0-5 with a K and 7 LOB is misleading. If Carlos Ruiz puts up that same line and all of his contact consists of weak dribblers to second, I consider that much worse than 3 smoked balls and one hit well from Howard. The difference is, eventually the smoked balls go where the defense is not, but the dribblers, absent substantial defensive misfortune, are sure outs almost all of the time.

Ryan Howard=Dave Kingman


Great links Hydrant!

Randy Miller, what were you thinking.... Quick, what's the baseball blog equivalent of sacrificing a chicken?

If Howard hits 40 HR, he will be in the top 5 in MLB this year. HR are way down, and showing no sign of picking up life anytime soon.

I blame steroids (Not with Howard, but the general lack of HR).

I'd love to keep Moyer around after he retires too, but his family is well-entrenched in Seattle, and at some point he's got to pitch in to help his wife raise those 20 kids.

Perhaps Howard is showing just how hollow HR totals can be in certain cases...much like Dave Kingman did in his career.

MG: I'm not sure the issue is whether the power is there. Howard is still in the top 10 in HRs right now.

The issue with Howard is that his BA and especially OBP are way down for a couple of reasons.

1) His strikeouts are up and walks are down. His strike zone recognition clearly isn't as good this year. I hope this is something he can get a handle on.

2) His BABIP is remarkably low. 2005: .354, 2006: .356, 2007: .328, 2008: .245. I can't imagine this number remaining that low. There has to be at least a little bad luck involved in that.

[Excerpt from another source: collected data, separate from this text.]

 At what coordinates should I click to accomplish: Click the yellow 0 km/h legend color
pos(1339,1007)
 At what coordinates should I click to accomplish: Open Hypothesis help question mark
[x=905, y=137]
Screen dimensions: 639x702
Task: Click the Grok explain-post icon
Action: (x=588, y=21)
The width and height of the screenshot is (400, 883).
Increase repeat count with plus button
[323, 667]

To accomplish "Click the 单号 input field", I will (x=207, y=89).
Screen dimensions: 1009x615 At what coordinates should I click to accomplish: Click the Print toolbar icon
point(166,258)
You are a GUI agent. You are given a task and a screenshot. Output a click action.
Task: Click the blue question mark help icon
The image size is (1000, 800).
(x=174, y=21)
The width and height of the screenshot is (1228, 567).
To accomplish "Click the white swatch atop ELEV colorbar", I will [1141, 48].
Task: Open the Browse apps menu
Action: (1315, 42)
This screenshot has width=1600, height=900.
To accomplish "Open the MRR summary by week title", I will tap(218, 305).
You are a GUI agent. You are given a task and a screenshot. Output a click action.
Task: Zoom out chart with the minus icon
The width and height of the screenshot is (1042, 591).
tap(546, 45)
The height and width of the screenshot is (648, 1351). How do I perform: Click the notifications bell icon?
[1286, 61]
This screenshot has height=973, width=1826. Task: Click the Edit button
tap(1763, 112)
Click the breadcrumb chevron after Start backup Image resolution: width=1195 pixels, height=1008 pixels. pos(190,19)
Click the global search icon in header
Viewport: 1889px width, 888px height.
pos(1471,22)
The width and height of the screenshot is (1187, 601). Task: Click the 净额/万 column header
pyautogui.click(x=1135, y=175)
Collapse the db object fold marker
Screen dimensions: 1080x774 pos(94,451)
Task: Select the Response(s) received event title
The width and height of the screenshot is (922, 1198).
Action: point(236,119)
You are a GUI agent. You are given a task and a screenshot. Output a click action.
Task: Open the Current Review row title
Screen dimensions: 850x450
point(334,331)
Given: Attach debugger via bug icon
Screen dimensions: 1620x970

Howard's pitches per plate appearance is right on his career average. His line drive percentage is down from last year, but comparable to 2006. His ground ball percentage is up from last year, but comparable to 2005 and 2006. His home run per fly ball number is way down, which is a big concern.

Yeah, the Howard/Kingman comparison might not be too far off. Add onto that if any team ever locked him up long term, they'd have to be seriously concerned that he may at any time eat himself out of the MLB. I'm sorry for saying that, it's a bit mean, but I just don't think anyone who objectively looks at baseball can call his body type "projectable".

The infield shift is starting to really bite into Howard, and Utley too for that matter, but Howard it really kills. I can't precisely remember when teams started shifting on him. I memory says it was sometime during his 2006 NL MVP campaign. Look at his BABIP and LD%/GB%/FB% from 2006 through 2008:

2006: .363 (21.9 / 41.9 / 36.2)
2007: .336 (24.3 / 31.5 / 44.2)
2008: .250 (21.0 / 43.8 / 35.2)

So, his GB% is almost about the same as it was in 2006, but I think the key difference is he didn't get shifted on as much in 2006, so his BABIP stayed up. Some combination of bad luck ("at-em balls") and the shift is killing his BABIP this year. Add in his 91 Ks in the ABs that he doesn't put the ball in play, and you got a seriously unproductive offensive player.

Just in this last series, how many times did Jorge Cantu eat him up playing shifted to the right side of the infield?